(Task brief):
Where does the word "height" appear in the data? Copy every line that holds it.
___ Supplied records ___
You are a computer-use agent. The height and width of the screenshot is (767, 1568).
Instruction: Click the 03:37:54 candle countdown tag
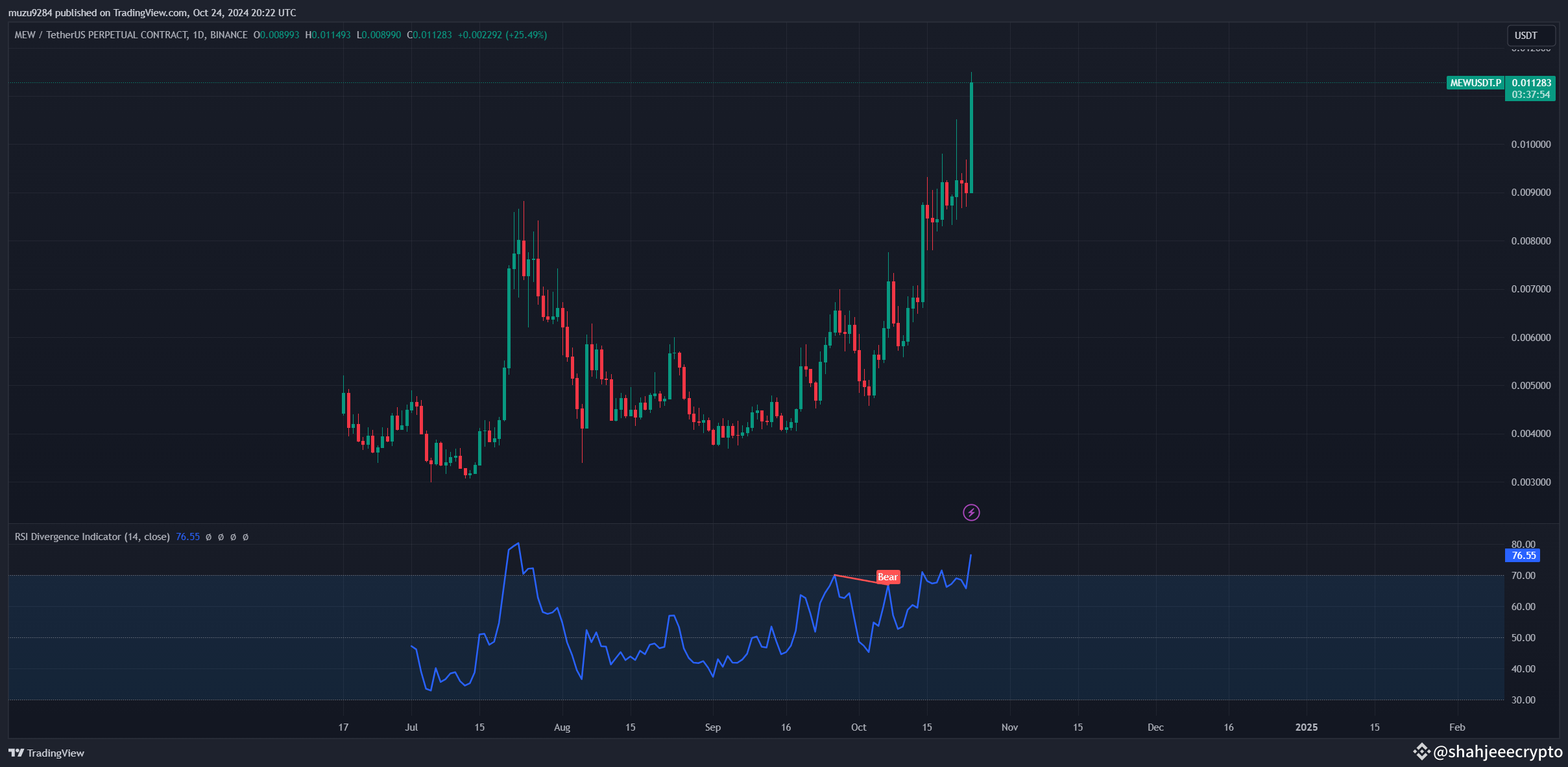click(1530, 95)
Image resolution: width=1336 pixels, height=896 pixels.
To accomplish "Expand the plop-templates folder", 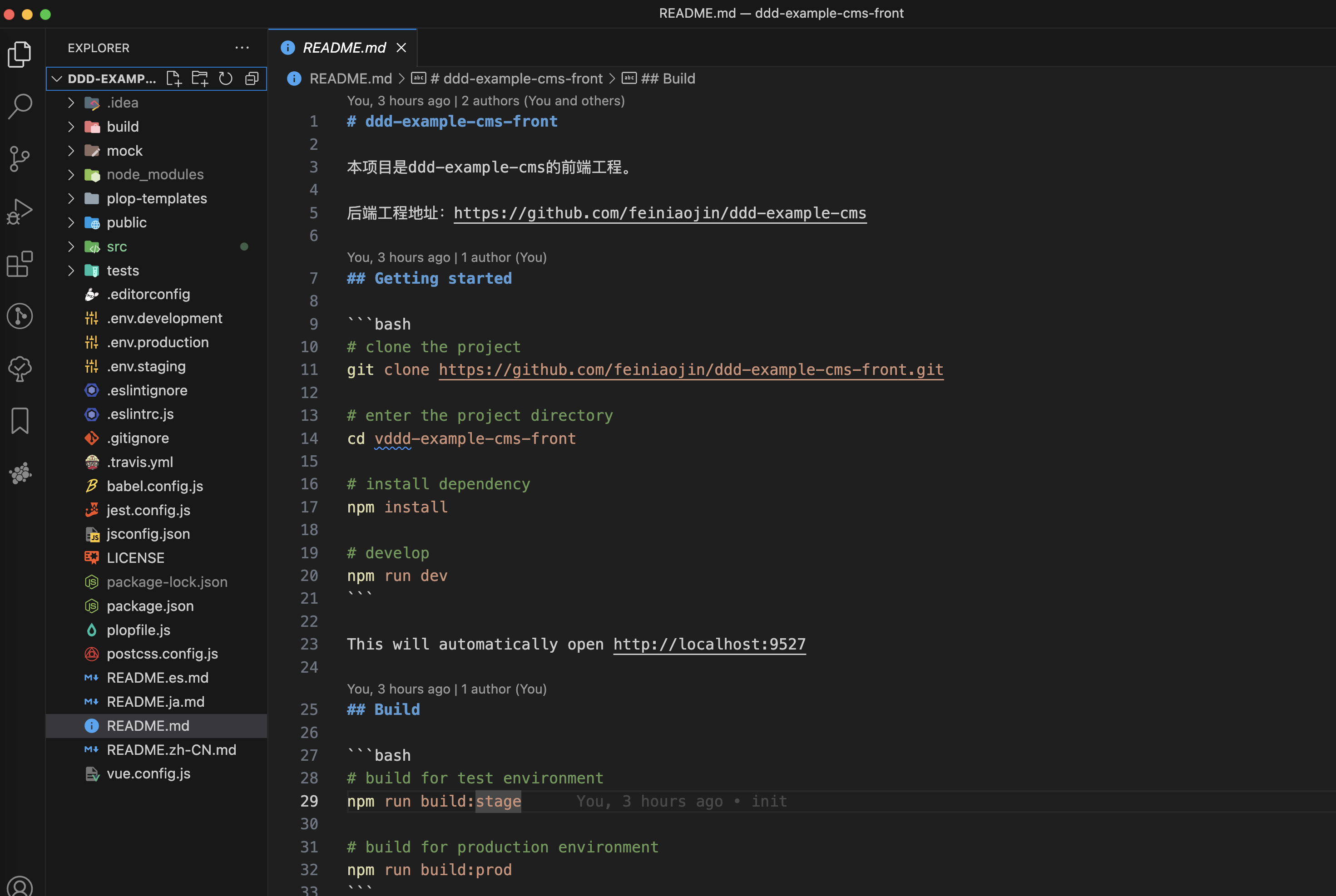I will (156, 198).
___
(Response):
You are a computer-use agent. The height and width of the screenshot is (767, 1568).
Image resolution: width=1336 pixels, height=896 pixels.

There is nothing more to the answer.